Network Rail revenues down but train operators benefit
Tougher conditions imposed by the ORR (Office of Rail Regulation) during the new control period benefited train operating companies but depressed Network Rail revenues during the first six months ended 30 September 2014.
Network Rail’s unaudited interim statement for this period show that revenue fell 4% to £3.122bn (H1 2013: £3.267bn). Franchised track access and grant income made up the bulk of this, down from £3.106bn to £2.947bn, though freight revenue actually increased by almost a third (from £31m to £41m).
Net operating cost rose 4% to £2.155bn (H1 2013: £2.068bn), mainly due to an increase in the depreciation provision to £851m from £764m to cover the larger fixed asset base.
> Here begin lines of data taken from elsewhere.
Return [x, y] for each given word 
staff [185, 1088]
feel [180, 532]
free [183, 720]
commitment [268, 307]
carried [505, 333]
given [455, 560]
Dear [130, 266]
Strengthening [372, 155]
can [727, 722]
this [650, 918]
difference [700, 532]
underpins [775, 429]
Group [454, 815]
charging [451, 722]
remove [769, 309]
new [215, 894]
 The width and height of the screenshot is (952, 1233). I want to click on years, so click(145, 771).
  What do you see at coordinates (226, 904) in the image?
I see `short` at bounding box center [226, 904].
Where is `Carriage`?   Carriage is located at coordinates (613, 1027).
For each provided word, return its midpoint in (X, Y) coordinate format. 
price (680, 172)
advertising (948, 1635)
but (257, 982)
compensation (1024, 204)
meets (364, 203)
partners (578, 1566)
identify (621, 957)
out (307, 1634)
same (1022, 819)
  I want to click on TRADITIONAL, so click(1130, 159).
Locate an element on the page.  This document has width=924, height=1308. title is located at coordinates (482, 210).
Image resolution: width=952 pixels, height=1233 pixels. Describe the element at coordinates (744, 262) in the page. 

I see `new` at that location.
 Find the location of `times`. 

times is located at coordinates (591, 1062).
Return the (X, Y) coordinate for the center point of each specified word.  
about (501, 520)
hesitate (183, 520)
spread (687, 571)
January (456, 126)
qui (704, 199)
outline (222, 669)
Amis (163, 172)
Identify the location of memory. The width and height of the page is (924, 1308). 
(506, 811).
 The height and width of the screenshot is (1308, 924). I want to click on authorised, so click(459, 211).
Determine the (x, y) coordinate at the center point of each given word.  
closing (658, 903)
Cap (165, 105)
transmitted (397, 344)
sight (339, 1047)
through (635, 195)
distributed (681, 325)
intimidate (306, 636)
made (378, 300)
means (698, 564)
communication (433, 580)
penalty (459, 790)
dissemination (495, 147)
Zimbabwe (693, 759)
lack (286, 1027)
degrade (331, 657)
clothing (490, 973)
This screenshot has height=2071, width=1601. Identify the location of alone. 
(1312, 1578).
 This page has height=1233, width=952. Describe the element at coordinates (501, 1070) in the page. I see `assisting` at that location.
The operating profit dropped 19% to £0.967bn (H1 2013: £1.199bn). The profit before tax but after special items – investment revenue, other gains and losses and finance costs – plummeted 57% to £321m (H1 2013: £751m). The profit after tax was £281m (H1 2013: £861m), down 67%, though the previous year included a £110m tax credit, as against a £40m payout in 2014.
Total finance costs (including interest payments) increased 12% to £762m (H1 2013 £679m).
Net borrowings stood at £35.044bn as against (H2 2013: £32.987bn) and (H1 2013: £30.611bn), which means the debt increased by 14.5% in 12 months. This is reflected in the fixed asset value (property, plant and equipment) which now stands at £52.359bn (H2 2013: £49.833bn) and (H1 2013: £47.933bn), an annual increase of 9.2%.
From 4 July 2014, NR has borrowed directly from the government and no longer issues debt in its own name.
The additional £2.896bn investment during the first six months was spent on enhancements (£1.6bn), and renewals (£1.3bn). This was lower than planned, though Network Rail hopes to complete the works during the next six month period (H2 2014).